適格請求書(インボイス)発行事業者だった被相続人が死亡した場合には相続人には速やかに、納税地の所轄税務署長に「適格請求書発行事業者の死亡届出書」を提出する必要があります。
なお、亡くなった被相続人の適格請求書(インボイス)発行事業者の登録の効力は、「上記の死亡届出書の提出の翌日」又は「死亡した日の翌日から4月を経過した日」のいずれか早い日に失われます。
相続人もインボイス登録が必要!?
前回もご紹介したように相続人の消費税の納税義務の判定は被相続人の課税売上高も考慮する必要があります。そのため、相続で事業を承継したことがきっかけで初めて課税事業者になるケースもあり、相続人はインボイス登録を行うかどうか検討する必要があります。

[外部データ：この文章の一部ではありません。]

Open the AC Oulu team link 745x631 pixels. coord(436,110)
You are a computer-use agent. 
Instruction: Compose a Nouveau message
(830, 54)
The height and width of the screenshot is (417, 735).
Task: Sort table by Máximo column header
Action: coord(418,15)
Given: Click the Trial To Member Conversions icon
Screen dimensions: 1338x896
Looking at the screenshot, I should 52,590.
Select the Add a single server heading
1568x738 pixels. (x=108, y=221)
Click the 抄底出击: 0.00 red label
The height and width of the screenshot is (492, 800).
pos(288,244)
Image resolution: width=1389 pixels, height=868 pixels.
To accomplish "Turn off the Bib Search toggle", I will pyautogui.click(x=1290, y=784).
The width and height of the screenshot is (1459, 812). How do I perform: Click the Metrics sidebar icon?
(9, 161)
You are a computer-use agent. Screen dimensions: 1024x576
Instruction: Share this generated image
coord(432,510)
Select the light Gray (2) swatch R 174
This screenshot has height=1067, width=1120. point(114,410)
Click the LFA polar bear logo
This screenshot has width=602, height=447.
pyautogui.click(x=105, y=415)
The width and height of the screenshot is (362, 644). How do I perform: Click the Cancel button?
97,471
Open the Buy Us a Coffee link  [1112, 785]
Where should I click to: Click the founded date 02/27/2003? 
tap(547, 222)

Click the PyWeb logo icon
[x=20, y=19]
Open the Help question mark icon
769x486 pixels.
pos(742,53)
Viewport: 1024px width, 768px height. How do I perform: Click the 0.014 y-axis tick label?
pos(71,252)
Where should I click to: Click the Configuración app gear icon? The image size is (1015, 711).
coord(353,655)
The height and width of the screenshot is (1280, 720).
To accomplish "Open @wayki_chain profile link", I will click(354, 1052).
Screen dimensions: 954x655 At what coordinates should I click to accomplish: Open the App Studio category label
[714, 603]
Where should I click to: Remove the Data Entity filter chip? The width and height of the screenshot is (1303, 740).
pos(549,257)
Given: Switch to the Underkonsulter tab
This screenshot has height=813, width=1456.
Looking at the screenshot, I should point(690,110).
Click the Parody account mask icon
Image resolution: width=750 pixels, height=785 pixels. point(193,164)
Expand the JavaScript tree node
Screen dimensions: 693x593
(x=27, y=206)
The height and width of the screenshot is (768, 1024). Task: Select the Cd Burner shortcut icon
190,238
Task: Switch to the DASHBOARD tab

インボイス制度では、被相続人の適格請求書(インボイス)発行事業者の登録の効力は相続人には及ばず、事業者ごとに適格請求書(インボイス)発行事業者の登録をする必要があります。
したがって、インボイス登録を希望する場合には、新たに適格請求書(インボイス)発行事業者の登録の申請を行わなければなりません。
4ケ月間のみなし登録期間がある
適格請求書(インボイス)発行事業者の登録の申請をすると税務署から登録番号が交付されるまで、通常であれば1~2週間程度時間がかかります。この発行されるまでの期間、相続人は登録番号を請求書に記載することができなくなります。そこで特別に、相続があった日から4月を経過した日又は、適格請求書(インボイス)発行事業者の登録があった日の前日のいずれか早い日までは、被相続人の登録番号を使用することができ、被相続人の登録番号が相続人の登録番号とみなされます。